Sie wussten es noch nicht, aber der Tod war in ihre Stadt gekommen.“ S. 26
Killer City spielt im Jahre 1893 zur Weltausstellung in Chicago. Thornhill hat das Verlangen Menschen zu töten und möchte sich in Chicago unter die breite Masse mischen um nicht aufzufallen und seinem Hunger nach Blut nachzugeben.
Direkt ab dem ersten Satz fühlt man sich in die Zeit Ende des 19. Jahrhunderts hineinkatapultiert, fühlt das rege Treiben auf den Straßen, hat den typisch unangenehmen Geruch Chicagos in der Nase und lässt sich mitziehen.

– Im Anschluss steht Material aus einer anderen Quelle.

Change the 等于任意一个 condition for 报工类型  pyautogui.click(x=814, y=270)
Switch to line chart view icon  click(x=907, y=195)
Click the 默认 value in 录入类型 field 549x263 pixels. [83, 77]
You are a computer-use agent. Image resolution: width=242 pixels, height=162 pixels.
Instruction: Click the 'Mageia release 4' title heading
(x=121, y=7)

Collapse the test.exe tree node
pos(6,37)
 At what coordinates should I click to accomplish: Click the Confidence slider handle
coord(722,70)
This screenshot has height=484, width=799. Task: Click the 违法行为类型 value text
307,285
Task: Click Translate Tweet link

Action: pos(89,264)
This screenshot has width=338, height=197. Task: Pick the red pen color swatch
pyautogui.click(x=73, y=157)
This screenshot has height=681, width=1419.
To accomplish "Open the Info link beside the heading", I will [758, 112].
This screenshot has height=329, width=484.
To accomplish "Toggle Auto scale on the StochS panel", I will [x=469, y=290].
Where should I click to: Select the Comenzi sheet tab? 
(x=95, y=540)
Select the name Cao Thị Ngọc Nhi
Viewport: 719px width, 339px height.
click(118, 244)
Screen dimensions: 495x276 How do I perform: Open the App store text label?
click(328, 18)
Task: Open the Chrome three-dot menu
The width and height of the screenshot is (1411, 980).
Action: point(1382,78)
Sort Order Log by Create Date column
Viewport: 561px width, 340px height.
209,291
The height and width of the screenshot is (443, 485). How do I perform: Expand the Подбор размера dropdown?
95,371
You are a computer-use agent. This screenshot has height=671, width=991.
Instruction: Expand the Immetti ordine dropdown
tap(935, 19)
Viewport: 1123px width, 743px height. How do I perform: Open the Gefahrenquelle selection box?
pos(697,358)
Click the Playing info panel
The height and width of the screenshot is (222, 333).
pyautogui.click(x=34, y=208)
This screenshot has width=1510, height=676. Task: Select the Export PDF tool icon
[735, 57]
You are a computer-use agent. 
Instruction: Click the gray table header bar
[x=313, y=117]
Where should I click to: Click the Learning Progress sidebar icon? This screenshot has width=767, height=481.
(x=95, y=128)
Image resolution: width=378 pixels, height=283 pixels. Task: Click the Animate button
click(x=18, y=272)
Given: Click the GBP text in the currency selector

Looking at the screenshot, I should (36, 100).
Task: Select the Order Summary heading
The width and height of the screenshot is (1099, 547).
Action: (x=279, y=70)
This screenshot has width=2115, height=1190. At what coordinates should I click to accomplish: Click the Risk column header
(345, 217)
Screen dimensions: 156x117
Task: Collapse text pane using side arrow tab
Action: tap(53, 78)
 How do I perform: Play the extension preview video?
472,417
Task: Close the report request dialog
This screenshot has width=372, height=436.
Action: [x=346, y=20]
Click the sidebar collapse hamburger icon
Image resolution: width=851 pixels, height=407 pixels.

Interessant dabei ist, dass all dies aus der Sicht eines Mörders geschildert wird. Bei den meisten Thrillern ist das nicht der Fall und genau das hat mich sehr neugierig auf das Buch werden lassen.
Leider hat der Klappentext nicht das versprochen, was das Buch beinhaltet.
„Das Messer flüsterte ihm mit lautloser Stimme Worte in einer Sprache zu, die er niemals gelernt hatte und nicht verstand und die trotzdem Bilder hinter seiner Stirn entstehen ließen; schreckliche Bilder von durch und durch entsetzlichen Dingen, die ihn mit nichts anderem als Grauen erfüllten und von denen er trotzdem wusste, dass er zu dem Zwecke hierhergeschickt worden war, sie zu tun.“ S. 179
Thornhill ist ein überaus einzigartiger Charakter. Manchmal wusste ich nicht ob ich ihn verabscheuen oder Mitleid mit ihm haben soll. Er kommt nach Chicago zur großen Weltausstellung und möchte seinem Drang Menschen zu töten nachgeben. Bevorzugt geht er dem mit seinem Rasiermesser nach, das er immer bei sich trägt. Bei der Auswahl seiner Opfer geht er aber eigentlich die ganze Zeit totalwillkürlich vor, hat keinen richtigen Plan und dieses Bild vom strukturierten und zielstrebigen Mörder, das ich die ganze Zeit im Kopf hatte, bleibt komplett aus. Hinzu kommt, dass Thornhill als Protagonist voller Selbstzweifel ist und gar nicht weiß ob das, was er tut nun auch das Richtige ist. Stattdessen stolpert er von einer brenzligen Situation in die nächste und reitet sich immer weiter in irgendwelche Probleme rein. Und diese Situationen sind meist so aussichtlos und werden von Mal zu Mal skurriler, sodass man sich wundert, wie es dazu kommen konnte und wie er da wieder heraus gekommen ist.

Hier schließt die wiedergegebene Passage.